Calcium-mediated regulation of early stages of heart development critically depends on calcineurin (CaN), a heterodimeric, calcium-activated phosphatase. CaN acts by dephosphorylating NF-AT, promoting its nuclear localization to launch transcription that controls cardiac muscle growth. Vulnerability of the embryonic heart to fluctuations in CaN activity propels our studies to understand calcium-dependent regulation of CaN. Calcium partially activates CaN by binding to CaNB, its intrinsic 4-EF-Hand subunit. Full activity occurs upon binding of calmodulin (CaM, another 4-EF-Hand protein) which recognizes a CaM-binding domain (CaMBD) near the CaNA auto-inhibitory domain. To probe sequential calcium-mediated activation of CaN, we found CaM binding to CaNA caused a thousand-fold increase in calcium-binding affinity of each domain of CaM, while preserving a 10-fold difference between the domains. To explore the molecular basis for calcium-triggering of CaN, we studied site-knockout mutants of CaNB and CaM, and mutagenized CaMBD, a 1-5-8-14 basic, amphipathic alpha-helix with picomolar affinity for calcium-saturated CaM. CaM binding to an auto-fluorescent biosensor (donor-CFP-CaMBD-acceptor-YFP) allows estimates of equilibrium constants.

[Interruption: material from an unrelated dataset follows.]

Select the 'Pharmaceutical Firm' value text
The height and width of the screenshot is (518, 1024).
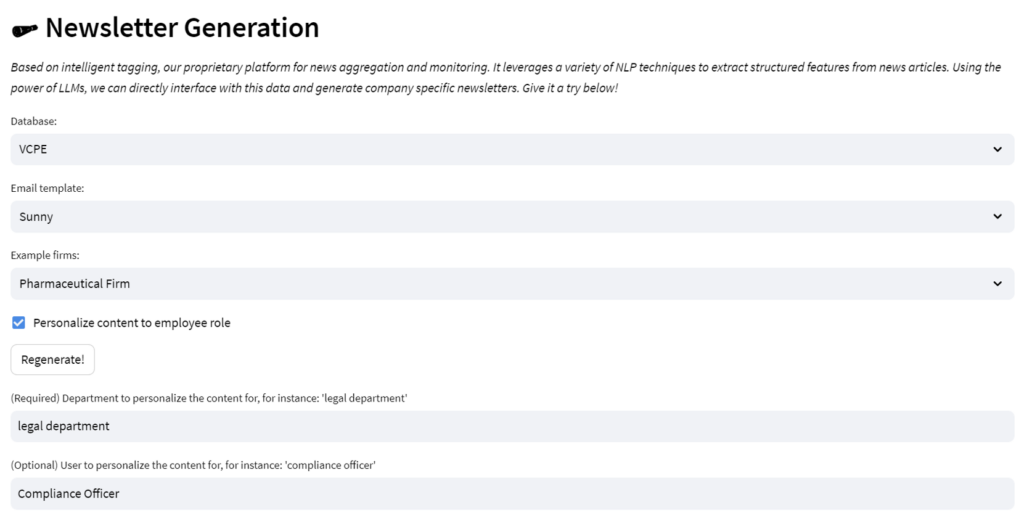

Site-knockout mutants of CaM had variable effects on the CaN-CaM interface. Mutagenized CaMBDs indicated energetic contributions of the 1-5-8-14 positions were dramatically different: Ile>Ala at position 5 lowered binding energy by 3 kcal/mol more than Ile>Ala at position 1 or 8. Conventional motif classifications for CaMBDs clearly do not indicate energetic contributions at interfaces. Further, Phe>Ala (substitution of the sole aromatic residue) only modestly affected WT CaM binding, indicated that Phe410 is not an “anchor residue”. We are pursuing connections between these protein-protein interfaces and enzymatic activity of CaN to understand how congenital defects may lead to faulty development of the cardiac muscle. NIH R01 GM57001, AHA 12GRNT12050395 to MAS, and AHA Predoctoral Fellowship to SEO.